In May, Veronique Hakim, the president of NYC Transit for the MTA, said that 80 percent of L train riders would be inconvenienced in a similar way by either approach, though the full shut down would get the job done in half the time.
In April, the Regional Plan Association, a nonprofit composed of urban-planning experts, supported the full shut down. Manhattan Borough President Gale Brewer and public transit advocacy organization Riders Alliance endorsed that approach, too, after Riders Alliance conducted a survey in which 77 percent of 350 respondents favored the same.
Similarly, locals who attended a Canarsie forum in late May appeared to overwhelmingly support the full closure.
In a Monday statement, Riders Alliance praised the MTA's decision.
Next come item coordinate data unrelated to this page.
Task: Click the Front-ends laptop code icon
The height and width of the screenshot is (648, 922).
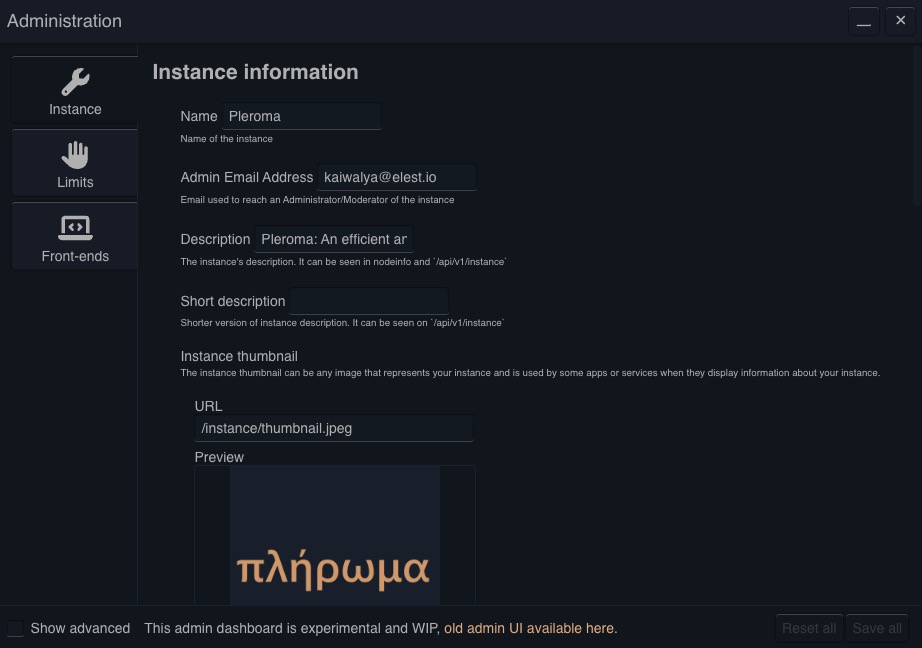Action: [x=74, y=228]
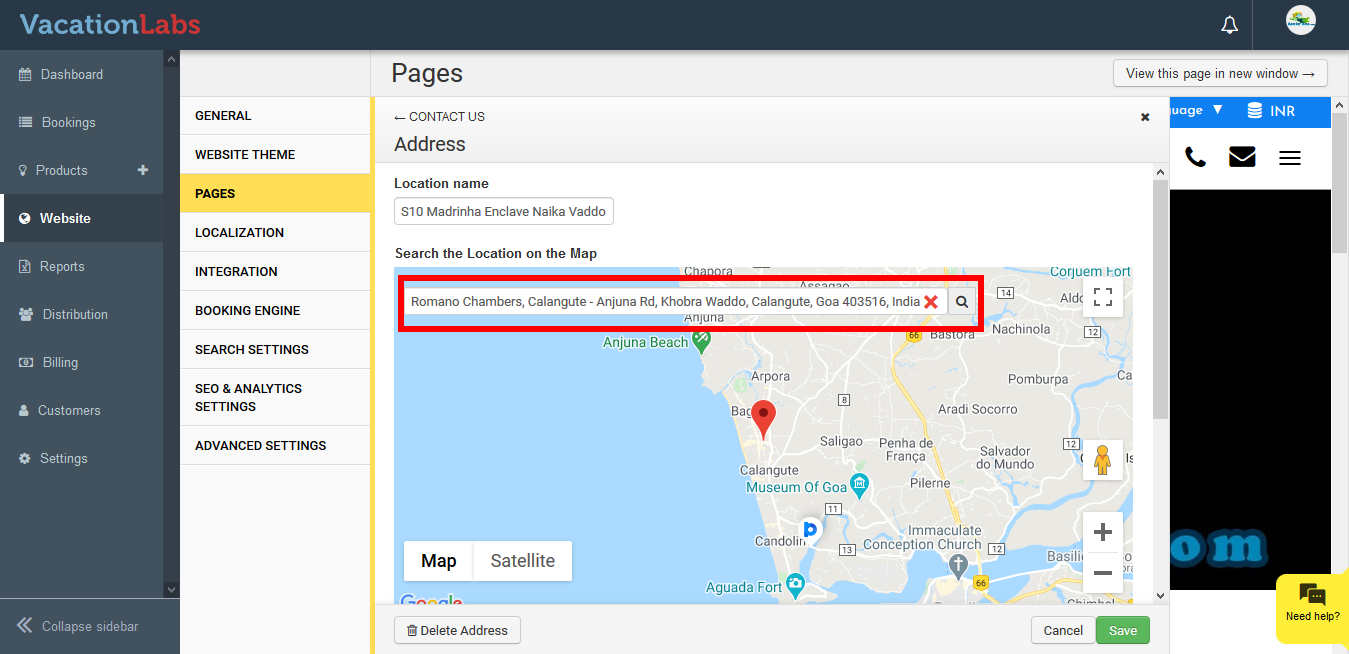Screen dimensions: 1349x654
Task: Click the notification bell icon
Action: [1230, 25]
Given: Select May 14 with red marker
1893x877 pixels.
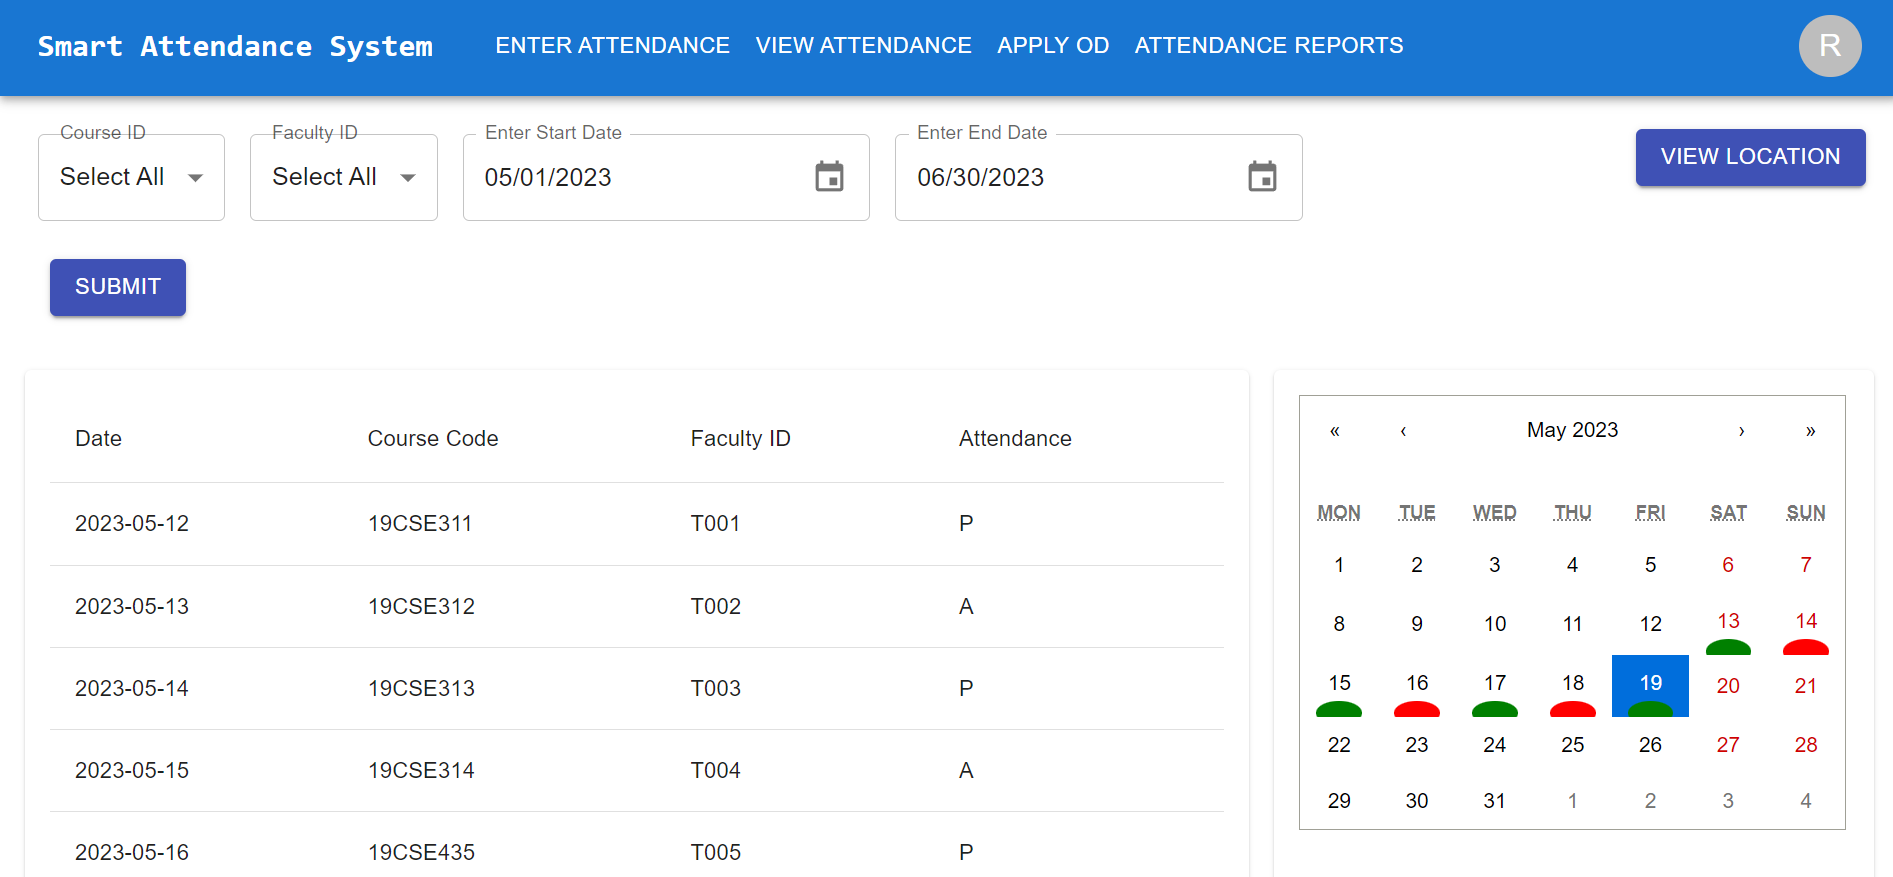Looking at the screenshot, I should click(x=1806, y=626).
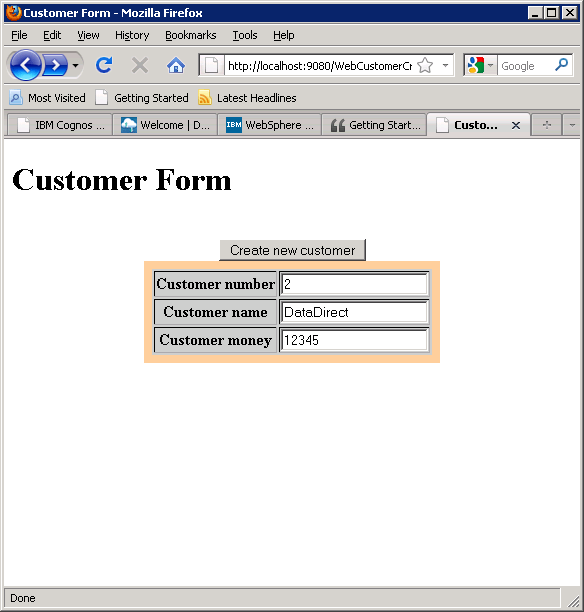Open the new tab plus button
The height and width of the screenshot is (612, 584).
(x=547, y=125)
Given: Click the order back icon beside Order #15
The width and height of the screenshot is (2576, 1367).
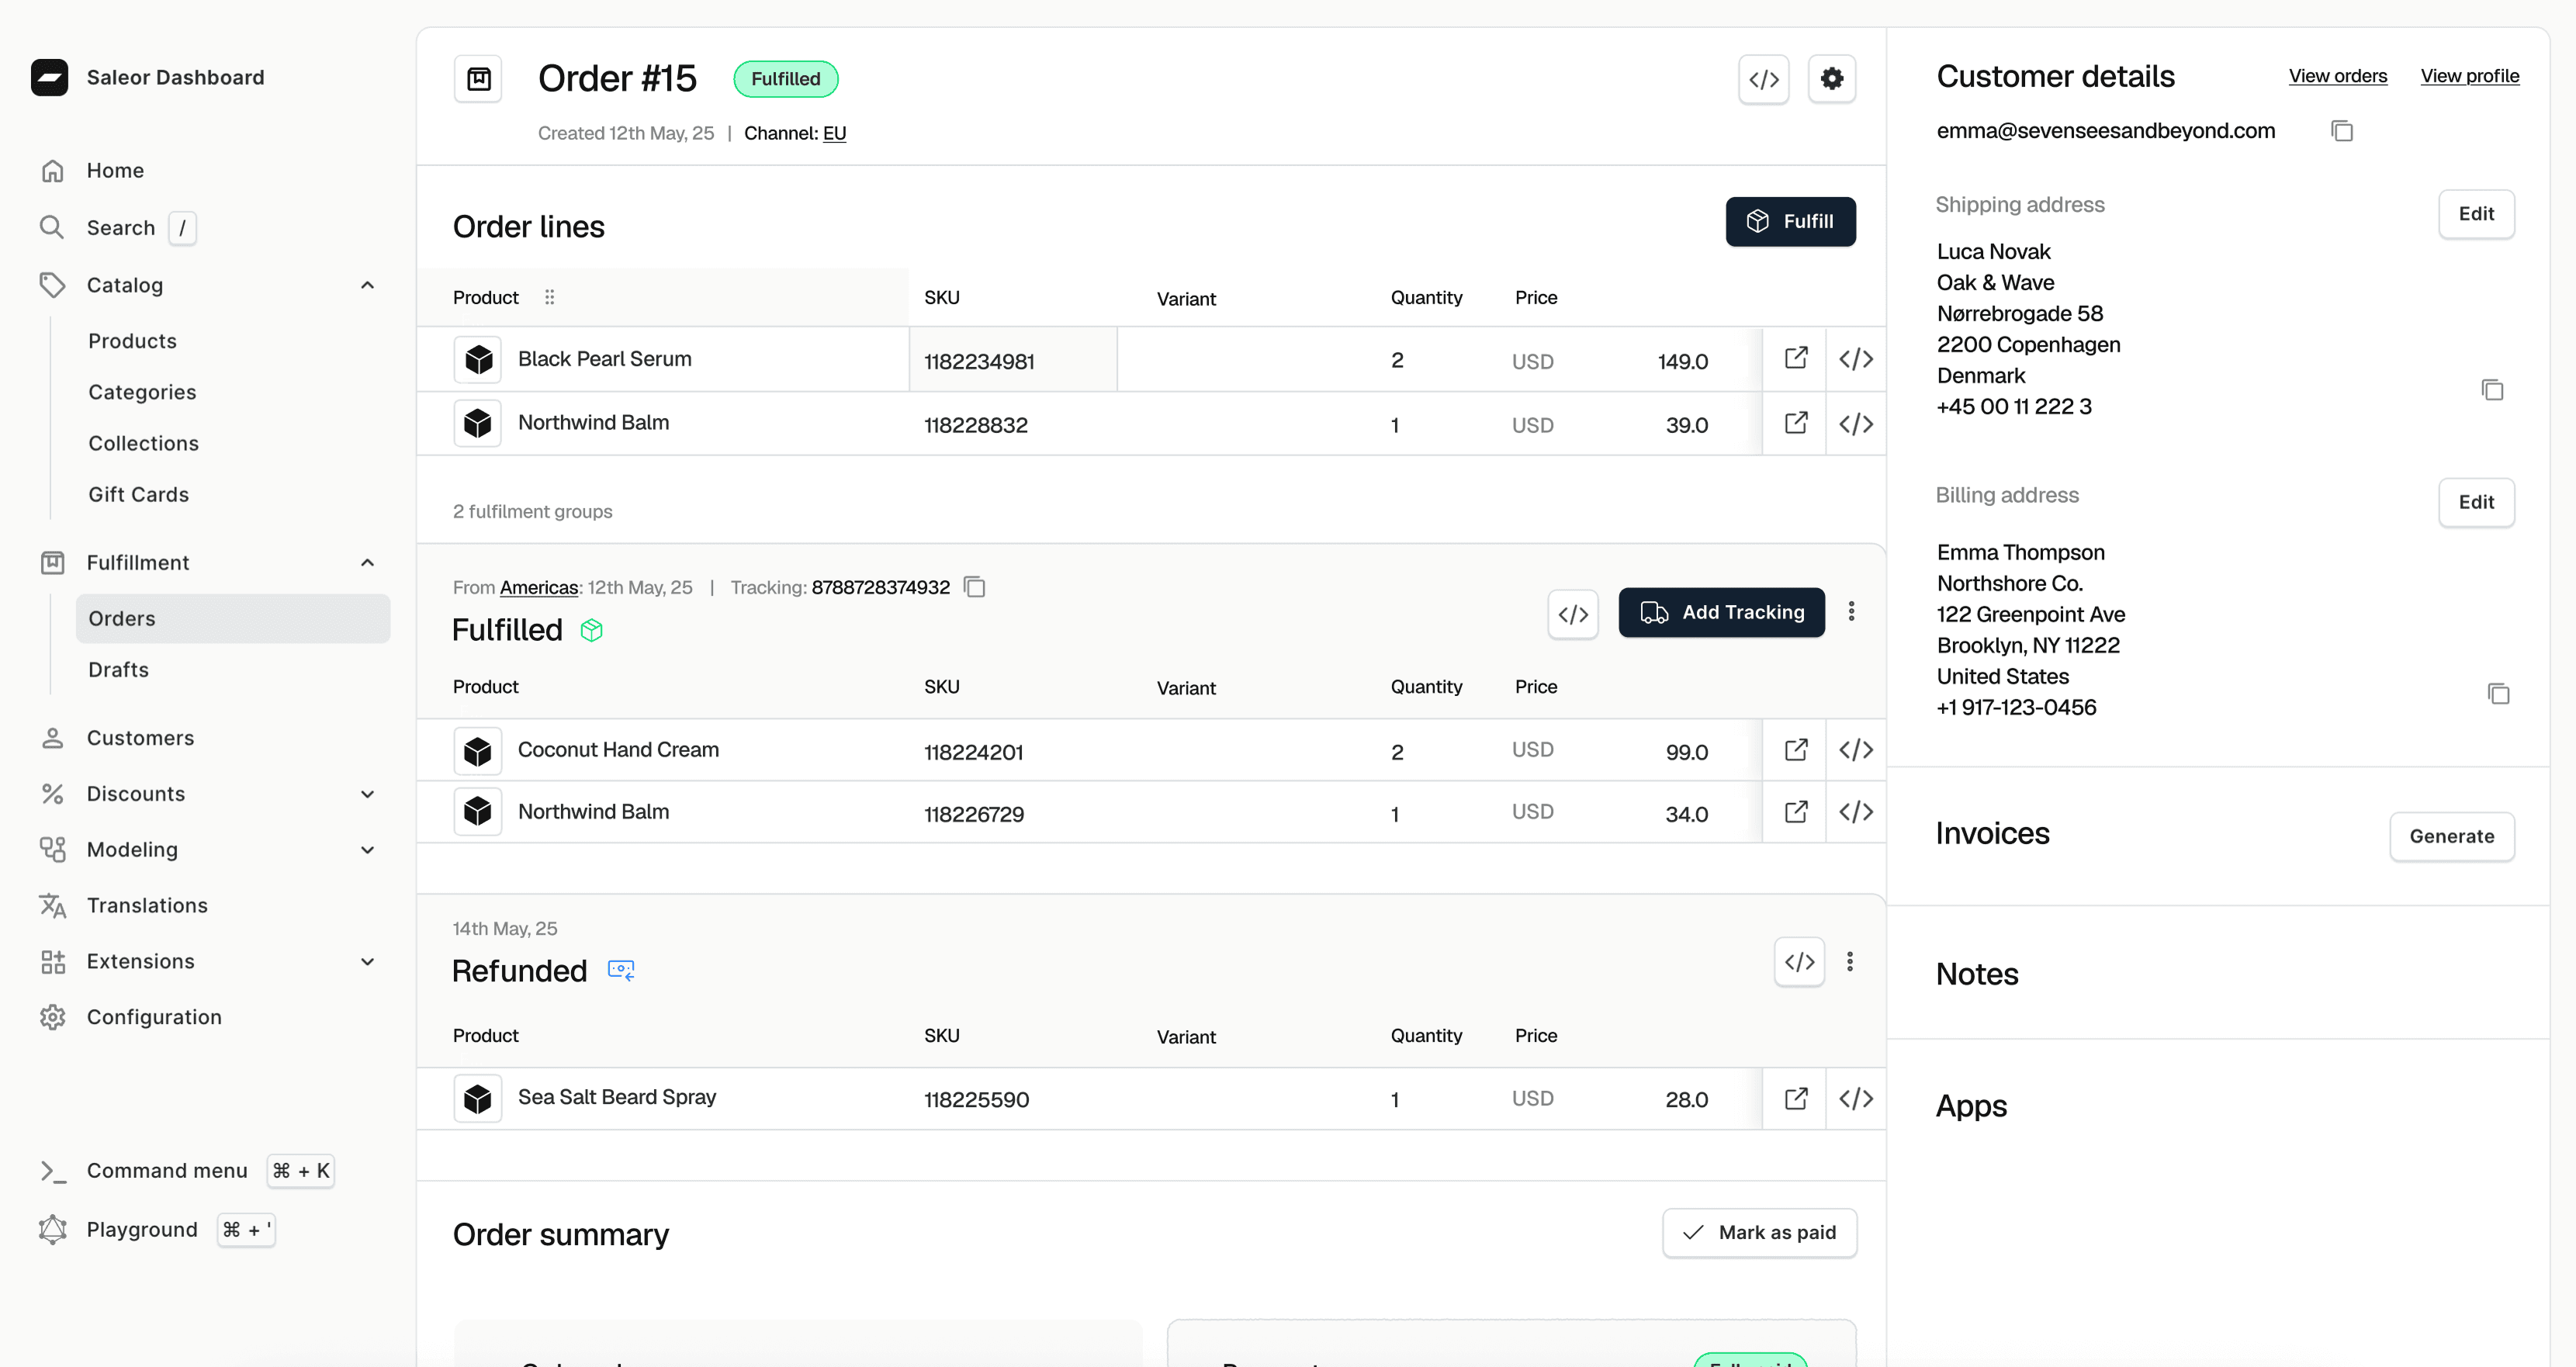Looking at the screenshot, I should 478,79.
"Even the best option will be painful for riders and for the communities that depend on L train service," said Masha Burina, an organizer with the group. "The MTA and the City should work with riders and with communities along the entire L train to come up with an aggressive plan to provide service when the tunnel is closed for construction."
The L Train has about 400,000 riders per day, according to the MTA. Of those, 225,000 use the L to commute between Brooklyn and Manhattan, the agency says. Another 125,000 use it only within Brooklyn, while 50,000 use it exclusively in Manhattan.
While the Canarsie Tunnel is closed, service between the Bedford Avenue station in Williamsburg and the Canarsie-Rockaway Parkway station in Canarsie (just south of Brownsville) will remain close to normal, the MTA has said.
As far as getting from Brooklyn to Manhattan (and vice-versa), the MTA has already floated a series of ideas that could be pursued. They include:
- Running a ferry from northern Williamsburg to 20th Street in Manhattan
- Increasing capacity on the M, G, A and C lines
- Running a shuttle bus from Bedford Avenue to Marcy Avenue, and then over the Williamsburg Bridge to Delancey Street in Manhattan
- And operating shuttle buses up and down 14th street in Manhattan
MTA officials have said that after the work on the L line is complete, four more trains will be able to run between Manhattan and Brooklyn per hour.
The L train would be the second line shut down for a substantial period due to the storm. The R train was closed between Court Street in Brooklyn and Whitehall Street-South Ferry for over a year beginning in 2013 with repairs to the Montague Tunnel finishing in September 2014. But in that case, riders could transfer fairly easily to either the 2, 3 or 4, 5 in order to cross into Lower Manhattan.